● Document section
_ _ _ _ _

# Contrastive Loss

In [3]:
import os
os.environ["CUDA_DEVICE_ORDER"]="PCI_BUS_ID"   # see issue #152
os.environ["CUDA_VISIBLE_DEVICES"]="1"

import numpy as np
import pandas as pd
from tqdm import tqdm
import tensorflow as tf

import matplotlib.pyplot as plt
from ipywidgets import interact

import tensorflow_addons as tfa
# from tensorflow_addons.losses import TripletSemiHardLoss, TripletHardLoss

from beeid.utils import sensitivity_map

from code.models import simple_cnnv2, ContrastiveLearning
from code.data_utils import load_tf_pair_dataset, load_tf_dataset
from code.viz import show_sensitivity_maps
from code.evaluation import cmc_evaluation, plot_cmc
from code.evaluation import get_interactive_plot_query_gallery

# IMAGE_FOLDER = "/mnt/storage/work/jchan/normalized_uncensored_dataset/images/"
# DATASET_CSV = "/mnt/storage/work/jchan/body_dataset2/dataset3.csv"

### Prepare dataset

Select the dates for Training, Validation and Testing datasets.

In [4]:
train_df = pd.read_csv("data/train.csv")
valid_df = pd.read_csv("data/valid.csv")

_ _ _ _ _

● Recorded information
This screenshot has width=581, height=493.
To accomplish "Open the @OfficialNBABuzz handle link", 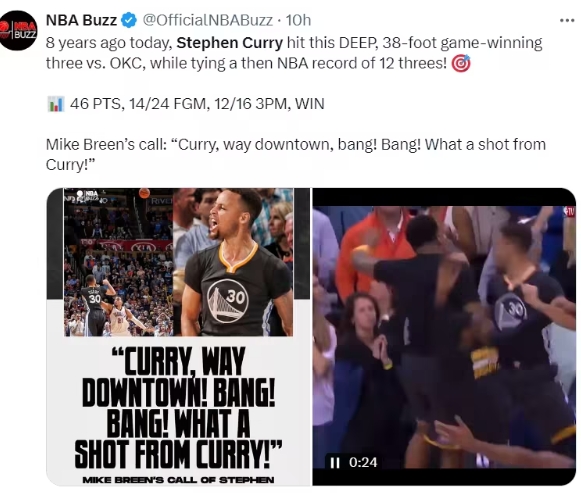I will [208, 20].
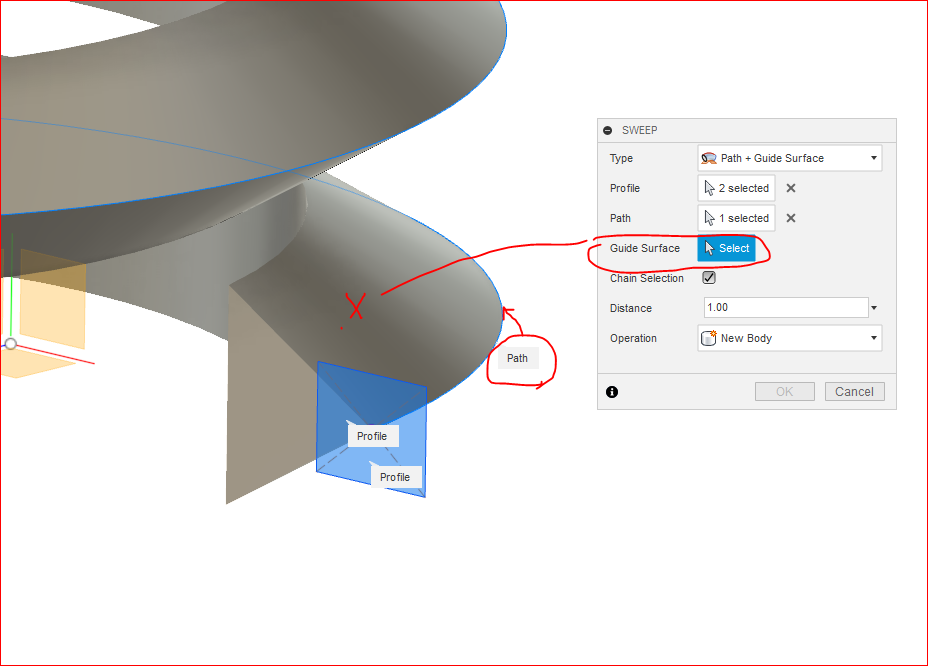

_ _ _ _ _

● Written tasks
a) Answer these questions about the contrastive loss notebook:
(i) What value does the code assign to CUDA_VISIBLE_DEVICES?
(ii) Which two functions does it import from code.data_utils?
(iii) Which CSV file is read into valid_df?
b) Write the next part of the contrastive loss notebook, picking up after its last line of code.

● In response
a)
(i) "1"
(ii) load_tf_pair_dataset and load_tf_dataset
(iii) data/valid.csv

b)
test_df = pd.read_csv("data/test.csv")

## Evaluation

In [18]:
def get_query_gallery(query, query_df, dfGroupedbyTagId, limit=None):
    same_tag = (query_df.track_tag_id == query.track_tag_id)
    different_global_track = (query_df.global_track_id != query.global_track_id)
    same_tag_pool = query_df[same_tag & different_global_track]
    key = same_tag_pool.sample().iloc[0]

    negatives = dfGroupedbyTagId.apply(lambda x: x.iloc[np.random.randint(len(x))])
    different_tag = (negatives.index != query.track_tag_id)
    negatives = negatives[different_tag]
    
    if limit is not None:
        negatives = negatives.sample(limit)
    query_gallery = np.concatenate(([query.filename, key.filename], negatives.filename.values))
    return query_gallery

def cmc_dataset(df, iterations=100, gallery_size=None):
    """
    model: keras model
    df: a dataframe with the image to evaluate
    
    """
    cdf = df.copy()
    
    query_df = cdf.groupby("track_tag_id").filter(lambda x: len(x["global_track_id"].unique()) > 1)
    dfGroupedbyTagId = cdf.groupby("track_tag_id")
    
    iteration_ids = list()
    query_ids = list()
    image_ids = list()
    galleries = list()

    for it in tqdm(range(iterations)):
        queries = query_df.groupby("track_tag_id").sample()
        queries_and_galleries = list()
        for j, (i, query_data) in enumerate(queries.iterrows()):
            query_gallery =  get_query_gallery(query_data, query_df, dfGroupedbyTagId, limit=gallery_size)
            queries_and_galleries.append(query_gallery)
            
            iteration_ids.append(np.ones(len(query_gallery)) * it)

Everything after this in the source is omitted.